In many parts of Africa, elephants are threatened by poaching. But in South Africa, they're doing so well that some game reserves say they're overpopulated. Now, many of those reserves are trying to limit elephant reproduction even while some ecologists believe it's the wrong approach. Willow Belden reports.

WILLOW BELDEN, BYLINE: It's a sunny afternoon at Makalali Game Reserve. Giraffes graze at the edge of savannahs, wildebeests gather beneath flat-topped trees and elephants amble through leafy thickets. The reserve is home to all of South Africa's big game species, and visitors pay top dollar to go on safaris here. Amos(ph), a guide at the reserve, stops his jeep near an elephant herd.

AMOS: So the elephants, they eat 24 hours. Wherever you find them, they will be eating.

BELDEN: And sure enough, the elephants wander from tree to tree, wrap their trunks around branches and pull off huge mouthfuls of leaves. Sometimes they even knock over a tree to reach high-up branches. The animals at Makalali seem to be living in the wild, but this is a fenced-in reserve, and the wildlife is closely managed. Most notably, many of the elephants are on birth control. Audrey Delsink is in charge of them. She explains that when elephants were reintroduced to Makalali in the 1990s, their population ballooned.

- Data
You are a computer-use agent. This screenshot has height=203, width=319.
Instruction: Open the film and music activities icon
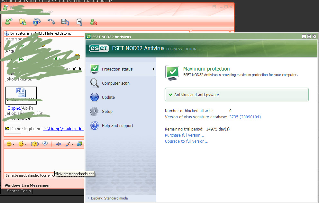click(65, 21)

- Given problem 1
According to the elephant report, in what decade were elephants reintroduced to Makalali?
- Given problem 2
Carry on the elephant report past its final sentence.
The listing comes from a separate source and has no connection to the elephant report.

- Exercise response 1
The 1990s.

- Exercise response 2
AUDREY DELSINK: And it's simply because the resources are so phenomenal. You know, elephants hadn't been here for many, many years, and so their vegetation is ideal. In most instances, there's artificial water, and so this just makes for wonderful breeding grounds.

BELDEN: Those conditions are common in South Africa. The elephants all live in parks and game reserves where there's almost no poaching, few predators and abundant water. So the animals live long and multiply quickly. Henk Bertschinger, an expert in veterinary science and animal reproduction from the University of Pretoria, says the problem with that is that game reserves have a finite amount of space.

HENK BERTSCHINGER: And if you don't control the elephant numbers, they're going to destroy the habitat.

BELDEN: Destroy the habitat, as in eat every plant in sight. But controlling elephant numbers is tricky. Sending the animals away is rarely an option because South Africa's parks are full and moving them to other countries would be expensive and a political nightmare. So many game reserves are opting for contraception. Some are vasectomizing elephant bulls. Others, like Makalali, are using birth control on the females. In many cases, they still let the elephants have some babies so as not to mess up herd dynamics, but birth rates are low, and there have been no behavioral changes.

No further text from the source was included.